Wednesday, April 05, 2006

And All Those Other Writers in "Middlemarch"...

The more I read “Middlemarch” the more I keep coming across references to other literature. George Eliot must have been fantastically well-read; I’d love to get my hands on an annotated edition so I can see all the references I’m missing. Here are the ones that have already made me smile:

“Why, you might take to some light study – conchology, now: I always think that must be a light study. Or get Dorothea to read you light things – Smollett – “Roderick Random”, “Humphrey Clinker”: they are a bit broad, but she may read anything now that she’s married, you know. I remember they made me laugh uncommonly – there’s a droll bit about a postilion’s breeches. We have no such humor now.”

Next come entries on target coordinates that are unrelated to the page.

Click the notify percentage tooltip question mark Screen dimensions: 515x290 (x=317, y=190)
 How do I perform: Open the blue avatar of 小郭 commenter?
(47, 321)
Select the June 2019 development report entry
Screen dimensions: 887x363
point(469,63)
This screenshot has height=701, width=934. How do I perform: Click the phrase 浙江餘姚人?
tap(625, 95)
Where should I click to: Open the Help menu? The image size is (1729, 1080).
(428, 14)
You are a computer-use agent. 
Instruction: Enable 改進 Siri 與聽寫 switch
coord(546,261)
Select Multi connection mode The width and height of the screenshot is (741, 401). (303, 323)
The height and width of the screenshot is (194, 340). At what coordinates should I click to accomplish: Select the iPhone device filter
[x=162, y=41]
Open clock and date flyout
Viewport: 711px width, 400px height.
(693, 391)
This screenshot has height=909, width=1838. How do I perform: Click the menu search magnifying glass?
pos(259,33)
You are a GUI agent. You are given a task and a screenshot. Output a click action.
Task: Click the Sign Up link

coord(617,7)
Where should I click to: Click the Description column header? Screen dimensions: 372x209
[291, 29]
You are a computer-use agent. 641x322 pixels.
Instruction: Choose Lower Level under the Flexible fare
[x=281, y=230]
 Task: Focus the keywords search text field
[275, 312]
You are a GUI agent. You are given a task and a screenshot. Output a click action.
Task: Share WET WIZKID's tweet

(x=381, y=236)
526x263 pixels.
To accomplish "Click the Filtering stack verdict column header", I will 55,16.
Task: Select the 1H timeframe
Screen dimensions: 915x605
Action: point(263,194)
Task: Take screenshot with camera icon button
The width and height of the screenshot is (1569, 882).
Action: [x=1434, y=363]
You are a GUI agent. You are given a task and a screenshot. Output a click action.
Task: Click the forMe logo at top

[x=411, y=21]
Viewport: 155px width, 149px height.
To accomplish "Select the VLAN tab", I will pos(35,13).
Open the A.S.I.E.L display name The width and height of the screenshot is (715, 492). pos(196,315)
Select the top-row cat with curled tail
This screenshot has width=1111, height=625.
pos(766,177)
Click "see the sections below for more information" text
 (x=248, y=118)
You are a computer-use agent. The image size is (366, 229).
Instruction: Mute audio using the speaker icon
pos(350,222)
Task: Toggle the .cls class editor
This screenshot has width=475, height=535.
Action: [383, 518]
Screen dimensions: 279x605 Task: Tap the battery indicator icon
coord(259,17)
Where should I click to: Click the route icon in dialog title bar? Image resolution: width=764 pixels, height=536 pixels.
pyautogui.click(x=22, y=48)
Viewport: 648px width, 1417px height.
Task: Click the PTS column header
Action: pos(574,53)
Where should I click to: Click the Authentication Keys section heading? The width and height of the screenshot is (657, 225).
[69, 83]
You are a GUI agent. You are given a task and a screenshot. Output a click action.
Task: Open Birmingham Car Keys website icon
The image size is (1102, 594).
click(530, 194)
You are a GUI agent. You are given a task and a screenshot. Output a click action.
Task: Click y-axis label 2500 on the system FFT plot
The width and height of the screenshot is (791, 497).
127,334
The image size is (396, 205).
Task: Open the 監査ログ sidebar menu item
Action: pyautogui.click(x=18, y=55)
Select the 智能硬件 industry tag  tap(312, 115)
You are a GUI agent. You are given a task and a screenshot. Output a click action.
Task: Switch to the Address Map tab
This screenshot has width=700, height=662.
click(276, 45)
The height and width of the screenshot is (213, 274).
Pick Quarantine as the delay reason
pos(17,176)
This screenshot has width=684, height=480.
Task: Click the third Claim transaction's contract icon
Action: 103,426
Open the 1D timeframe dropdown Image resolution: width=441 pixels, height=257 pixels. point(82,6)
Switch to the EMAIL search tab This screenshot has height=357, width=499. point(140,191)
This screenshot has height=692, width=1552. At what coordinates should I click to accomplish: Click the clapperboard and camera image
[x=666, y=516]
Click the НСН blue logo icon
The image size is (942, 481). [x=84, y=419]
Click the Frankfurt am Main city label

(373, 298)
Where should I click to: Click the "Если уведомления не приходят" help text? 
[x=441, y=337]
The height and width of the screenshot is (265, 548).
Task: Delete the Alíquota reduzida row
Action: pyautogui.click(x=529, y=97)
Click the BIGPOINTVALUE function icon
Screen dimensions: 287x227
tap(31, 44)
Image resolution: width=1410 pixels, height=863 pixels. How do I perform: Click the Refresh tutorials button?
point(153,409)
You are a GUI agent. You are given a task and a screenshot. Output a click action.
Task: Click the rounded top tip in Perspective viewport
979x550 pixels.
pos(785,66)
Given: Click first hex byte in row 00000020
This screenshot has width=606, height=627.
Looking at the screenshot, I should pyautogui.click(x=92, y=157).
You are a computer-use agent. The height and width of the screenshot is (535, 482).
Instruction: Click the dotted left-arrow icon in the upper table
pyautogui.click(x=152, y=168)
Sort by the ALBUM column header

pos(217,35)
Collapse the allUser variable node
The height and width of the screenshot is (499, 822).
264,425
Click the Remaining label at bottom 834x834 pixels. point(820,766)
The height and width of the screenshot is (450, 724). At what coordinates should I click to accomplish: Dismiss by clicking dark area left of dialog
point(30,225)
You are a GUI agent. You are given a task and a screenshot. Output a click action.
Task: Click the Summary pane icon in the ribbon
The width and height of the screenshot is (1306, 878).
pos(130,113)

The scene he is referring to is the one where Humphrey rides alongside a coach containing the woman he loves, wearing too-small pants which have ripped apart moments before. I can just see Mr. Brooks laughing himself silly over it. Later in Book 3, we meet Borthrup Trumbull, who is of a more serious bent.

“You have an interesting work there, I see, Miss Garth,” he observed, when Mary re-entered. “It is by the author of “Waverly”: that is, Sir Walter Scott. I have bought one of his works myself – a very nice thing, a very superior publication, entitled “Ivanhoe”. You will not get any writer to beat him in a hurry, I think – he will not, in my opinion, be readily surpassed. I have just been reading a portion at the commencement of “Anne of Jeerstein”. It commences well.”

My advice to you, Mary, is that you'd better not spend too much time on someone who worships Walter Scott.

How about you, fellow readers? Any other allusions I'm missing?

5 Comments:

Anonymous Anonymous said...

Ella, sweetie, if you've read "Humphrey Clinker", you're head and shoulders more on top of it than any of us. Well, okay, than ME. Don't want to insult my fellow 'Marchers.

Thanks for explaining that one, BTW -- gives us a better idea what Uncle Brooke considers slightly racy reading! Wouldn't want young ladies reading about underpants before they're married!

12:33 AM  
Blogger Isabella K said...

I'd love to see an annotated edition.

One reference that has me curious: We're told (end ch 16) that Rosamond's favourite poem is Lalla Rookh (Thomas Moore, 1817), which I suppose reflects on her character somehow. I don't know anything about it other than what's told here. It's considered an Oriental romance.

Interestingly, Moore had expensive taste and accrued a large debt, forcing him to leave Britain.

9:36 AM  
Blogger Isabella K said...

I'd been meaning to ask about the epigraphs at the start of each chapter. Some are attributed (there's Paradise Lost, Don Quixote, etc), but very many are not. I assumed most editions would footnote a source for these. I've Googled a few quotations and they bring me to Middlemarch, implying they're original to Eliot.

I'm particularly interested in the snippets between 1st Gent and 2nd Gent, as they seem to act as on ongoing chorus.

10:09 AM  
Anonymous Anonymous said...

Ella -- GOOD GOD, WOMAN! No underpants?!? Hehe, I forgot what era we were dealing with.

Gina -- I read they were Eliot's own invention as well. I'll look for a source on that. If she was making stuff like that up, well... tee hee, is all I can say. I love making up fake quotes myself, although they're usually more transparently fake.

5:49 PM  
Blogger Raehan said...

Oh I love Trumbull strutting in front of Mary kind of like a stiff rooster.

I have a someone annotated edition and will look up some of these references.